En ocasiones, La de la Guadaña acude sin ser invocada, inesperada y sin invitación, brutal y mensajera del absurdo y la tragedia, como en el caso de Kennedy, el pobre; a veces, caprichosa, desatiende trueques como el que Ricardo III le propusiera de reino por caballo y, en otros, se muestra cruel y justiciera como con Mussolini, que fue colgado de los pies en la plaza Loreto de Milán tras su fusilamiento, para escarnio y vejación (otra vez) del populacho que antes le vitoreó. O el infortunado Ceaucescu, fusilado junto a su mujer mientras cantaba La Internacional o Sadam Hussein, ahorcado por sus enemigos mientras invocaba a Alá y menospreciaba las oraciones chiitas de sus ejecutores y los vítores al santón rival.

Otros llamaron a la muerte de manera voluntaria y precipitada en la cúspide de su poder creativo y para consternación de sus muchos seguidores que han llorado, y siguen llorando la pena de lo que no llegaron a ser: Amy Whinehouse, Janis Joplin, Jimy Hendrix, Kurt Cobain y Jim Morrison murieron todos a la edad de 27 años, y Marilyn un poco más crecidita, pero no mucho.

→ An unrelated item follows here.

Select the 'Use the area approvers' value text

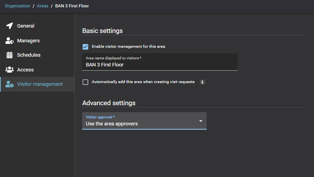112,124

No sabemos cuáles han sido las últimas palabras de quienes se han ido recientemente. Se nos ha dicho que Churchill confesó su aburrimiento antes de cerrar los ojos, pero en estos momentos me viene a la cabeza una anécdota que oí contar una vez a Iñaki Gabilondo en su ya lejano (en el tiempo) programa matutino de la SER. Estando un hombre a las puertas de la muerte, rodeado de toda su familia, hizo gestos de querer decir algo. La familia calló expectante y el hijo mayor acercó el oído a la boca del moribundo. Éste, cogiendo a su hijo del brazo, con voz entrecortada en sobrehumano esfuerzo, le espetó: “Hijo,… ¿De dónde sacarán el dinero las Diputaciones?” Tras lo cual, giró la cabeza y expiró.